(Instructions for the task) Copy out, unchanged, the entries below from the "Click the Create New Project title bar" line to the final line. Omit pictures.

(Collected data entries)
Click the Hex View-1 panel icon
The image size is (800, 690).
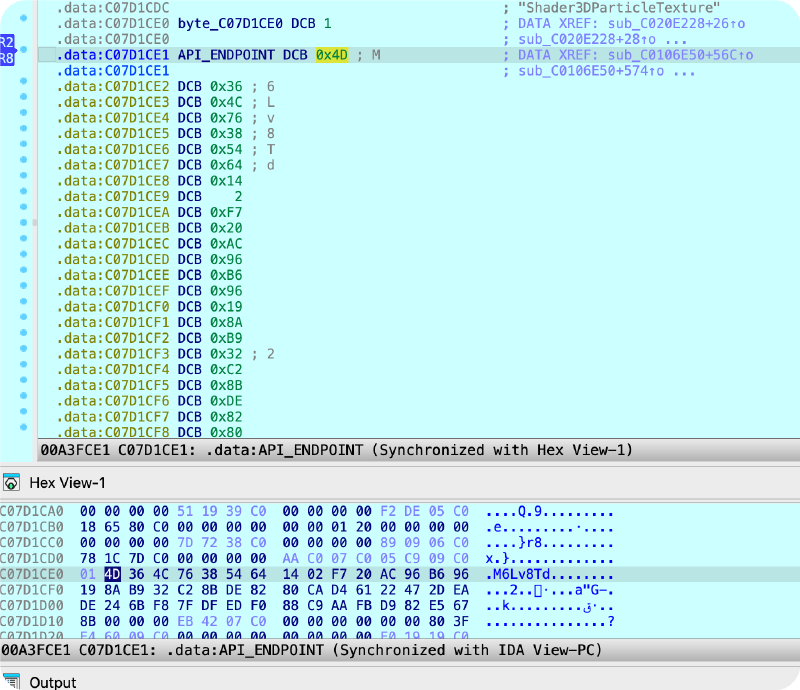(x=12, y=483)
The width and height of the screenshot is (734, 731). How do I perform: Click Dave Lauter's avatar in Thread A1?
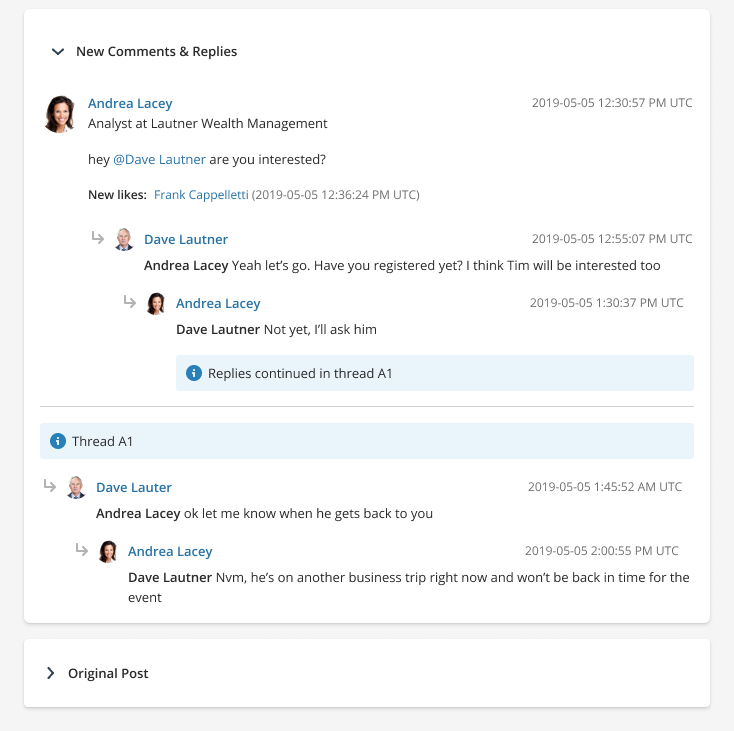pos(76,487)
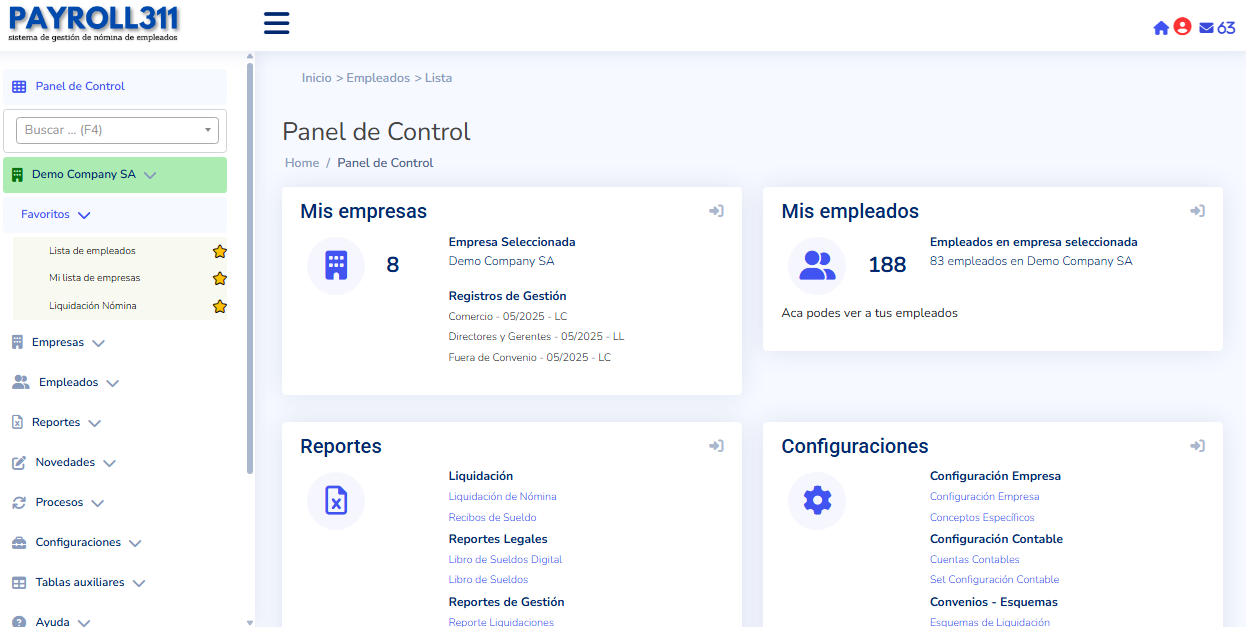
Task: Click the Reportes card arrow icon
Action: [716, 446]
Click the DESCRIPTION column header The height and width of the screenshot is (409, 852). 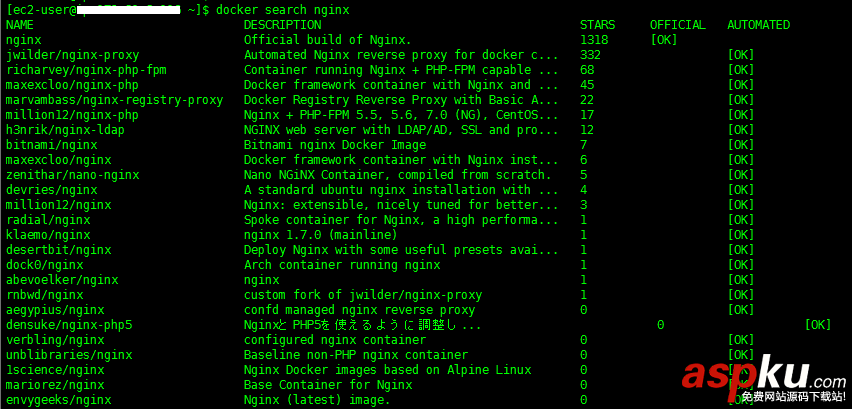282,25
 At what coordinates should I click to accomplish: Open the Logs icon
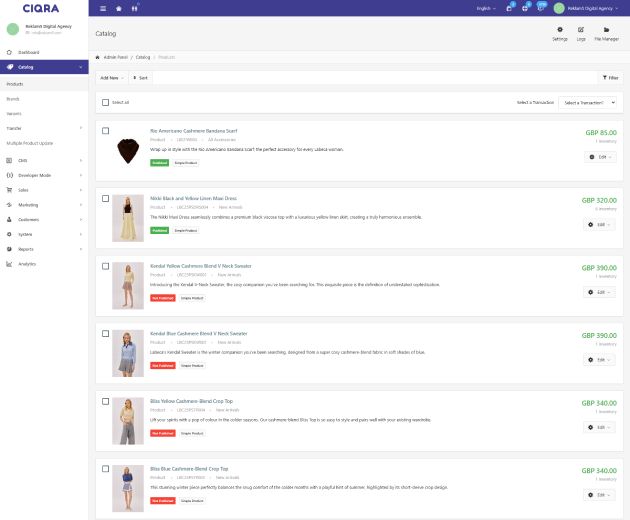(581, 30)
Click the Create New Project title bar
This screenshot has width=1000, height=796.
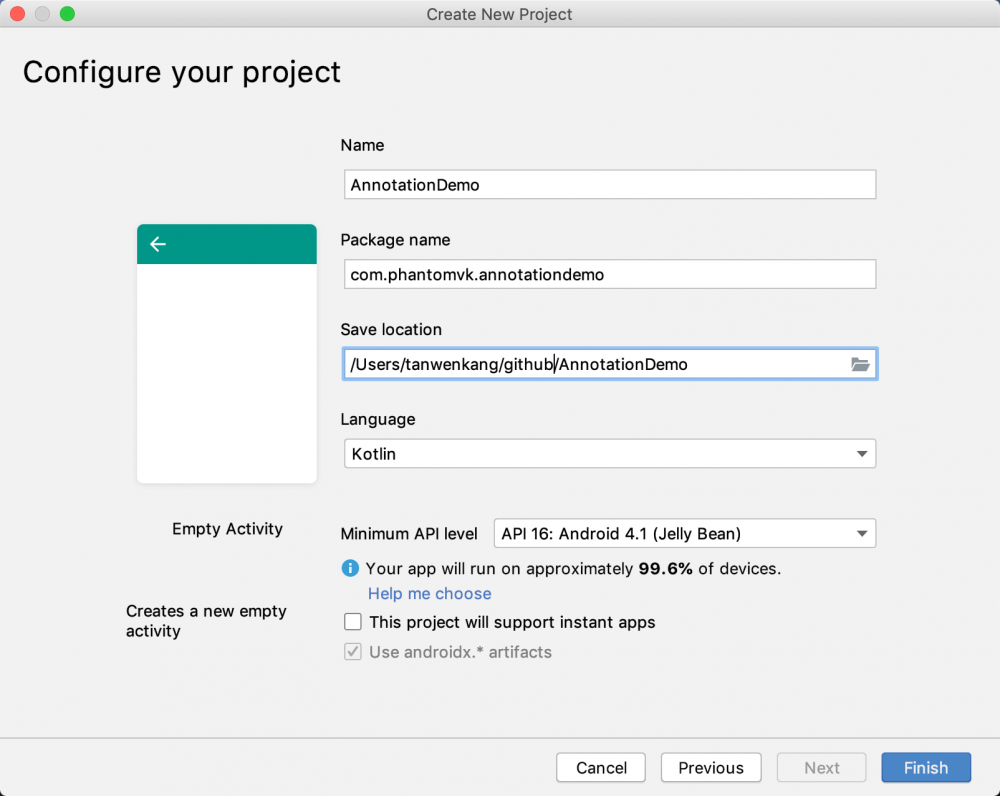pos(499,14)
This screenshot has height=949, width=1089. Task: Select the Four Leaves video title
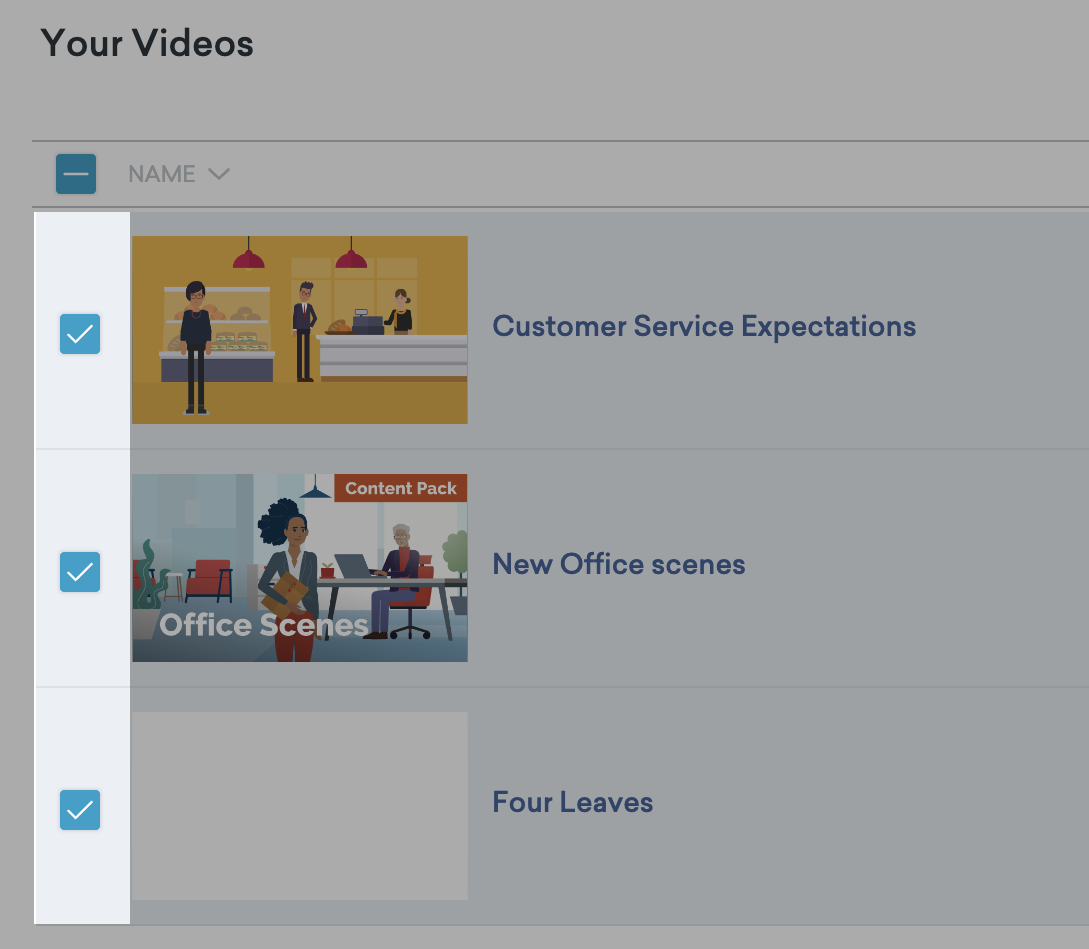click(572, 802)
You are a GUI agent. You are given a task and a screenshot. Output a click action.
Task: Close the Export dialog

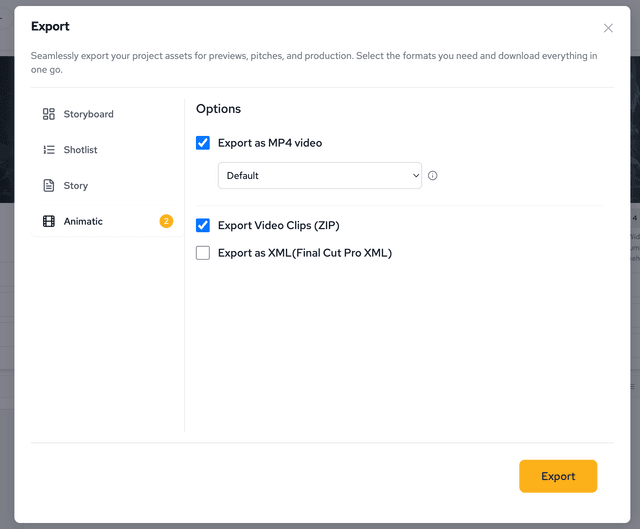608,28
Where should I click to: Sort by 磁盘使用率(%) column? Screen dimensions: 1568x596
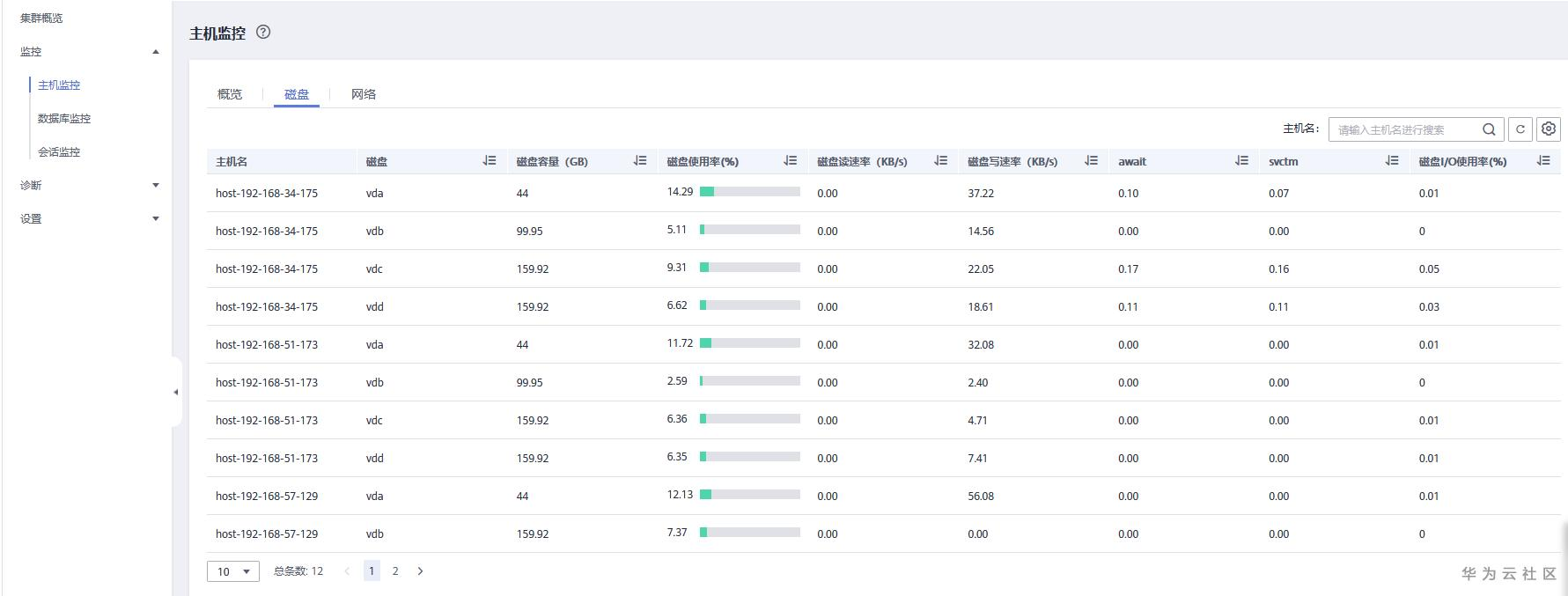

(Answer for the task)
Click the Create New Project title bar
This screenshot has width=1000, height=796.
pos(499,14)
This screenshot has height=949, width=1089. Task: Select the Four Leaves video title
click(572, 802)
You are a GUI agent. You are given a task and a screenshot. Output a click action.
Task: Close the Export dialog

608,28
Where should I click to: Sort by 磁盘使用率(%) column? Screen dimensions: 1568x596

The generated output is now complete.